Data-driven evolutionary algorithm with model calibration strategy and data perturbation strategy for electricity resource economic scheduling optimization
摘要
To address the serious problems caused by excessive fossil fuel consumption, countries are actively exploring various solutions, which include integrating renewable energy into existing power systems while controlling costs and optimizing the distribution of electric vehicle charging stations to facilitate the transition from gasoline-powered to electric vehicles. To address them, we proposed a data-driven evolutionary algorithm with model calibration strategy and data perturbation strategy (DDEA-MCDP). We used historical data related to these two problems to create solutions through data perturbation, which were used to train surrogate models. We also used model calibration strategies to enhance information interactive between surrogate models. Five solutions were evaluated by these models and used to train another surrogate model, which were selected based on the consistency of predictions from three other surrogate models and their distance to the population center. These new solutions were reliable configurations that enabled the surrogate model to learn more characteristics.

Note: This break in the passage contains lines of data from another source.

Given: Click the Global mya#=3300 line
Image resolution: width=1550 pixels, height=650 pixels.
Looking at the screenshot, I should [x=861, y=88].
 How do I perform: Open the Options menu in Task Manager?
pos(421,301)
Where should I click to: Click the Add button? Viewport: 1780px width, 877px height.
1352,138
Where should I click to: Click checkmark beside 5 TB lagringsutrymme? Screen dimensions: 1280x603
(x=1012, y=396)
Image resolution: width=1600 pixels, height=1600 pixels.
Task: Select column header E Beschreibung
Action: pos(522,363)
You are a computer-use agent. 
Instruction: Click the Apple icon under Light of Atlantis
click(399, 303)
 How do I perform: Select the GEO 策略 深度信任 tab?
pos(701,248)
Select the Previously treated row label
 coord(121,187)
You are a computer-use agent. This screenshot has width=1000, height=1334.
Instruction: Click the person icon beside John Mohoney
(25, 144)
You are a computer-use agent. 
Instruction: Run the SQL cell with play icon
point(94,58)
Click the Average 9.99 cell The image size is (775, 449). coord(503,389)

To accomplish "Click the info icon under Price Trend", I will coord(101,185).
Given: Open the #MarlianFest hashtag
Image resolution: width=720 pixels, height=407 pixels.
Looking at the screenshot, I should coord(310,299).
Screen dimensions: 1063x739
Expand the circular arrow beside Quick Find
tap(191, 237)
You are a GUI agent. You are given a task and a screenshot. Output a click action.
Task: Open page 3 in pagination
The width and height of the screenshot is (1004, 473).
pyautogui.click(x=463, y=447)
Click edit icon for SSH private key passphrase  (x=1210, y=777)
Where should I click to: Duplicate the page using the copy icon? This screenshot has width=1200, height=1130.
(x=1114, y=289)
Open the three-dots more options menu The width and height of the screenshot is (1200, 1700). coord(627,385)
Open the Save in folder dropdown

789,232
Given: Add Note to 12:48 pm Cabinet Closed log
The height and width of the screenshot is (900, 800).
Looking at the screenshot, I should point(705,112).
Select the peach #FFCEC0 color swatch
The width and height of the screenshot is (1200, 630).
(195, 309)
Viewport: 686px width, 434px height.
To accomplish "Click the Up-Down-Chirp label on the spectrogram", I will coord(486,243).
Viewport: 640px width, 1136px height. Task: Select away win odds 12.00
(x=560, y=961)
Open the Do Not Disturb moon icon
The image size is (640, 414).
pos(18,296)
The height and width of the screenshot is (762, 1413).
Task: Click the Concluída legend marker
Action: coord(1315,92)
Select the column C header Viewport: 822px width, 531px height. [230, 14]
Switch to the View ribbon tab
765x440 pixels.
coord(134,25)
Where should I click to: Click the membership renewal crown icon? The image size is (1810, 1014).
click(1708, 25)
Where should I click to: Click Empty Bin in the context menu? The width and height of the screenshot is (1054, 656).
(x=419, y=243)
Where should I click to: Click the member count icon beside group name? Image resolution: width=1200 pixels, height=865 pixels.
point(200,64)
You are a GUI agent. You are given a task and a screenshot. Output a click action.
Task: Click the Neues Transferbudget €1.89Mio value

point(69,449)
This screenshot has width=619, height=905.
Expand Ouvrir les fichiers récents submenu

We validated the effectiveness of DDEA-MCDP by addressing charging station distribution problem in Irish and photovoltaic-diesel generator system problem in California and Germany. To demonstrate the performance of DDEA-MCDP, we conducted ablation experiments and comparative experiments, Wilcoxon rank-sum test with similar algorithms, including SRK-DDEA, TT-DDEA, DDEA-PES, MS-DDEO, CL-DDEA, and BDDEA-LDG. The results indicate that DDEA-MCDP provided a reasonable scheduling mechanism that minimizes costs and energy utilization.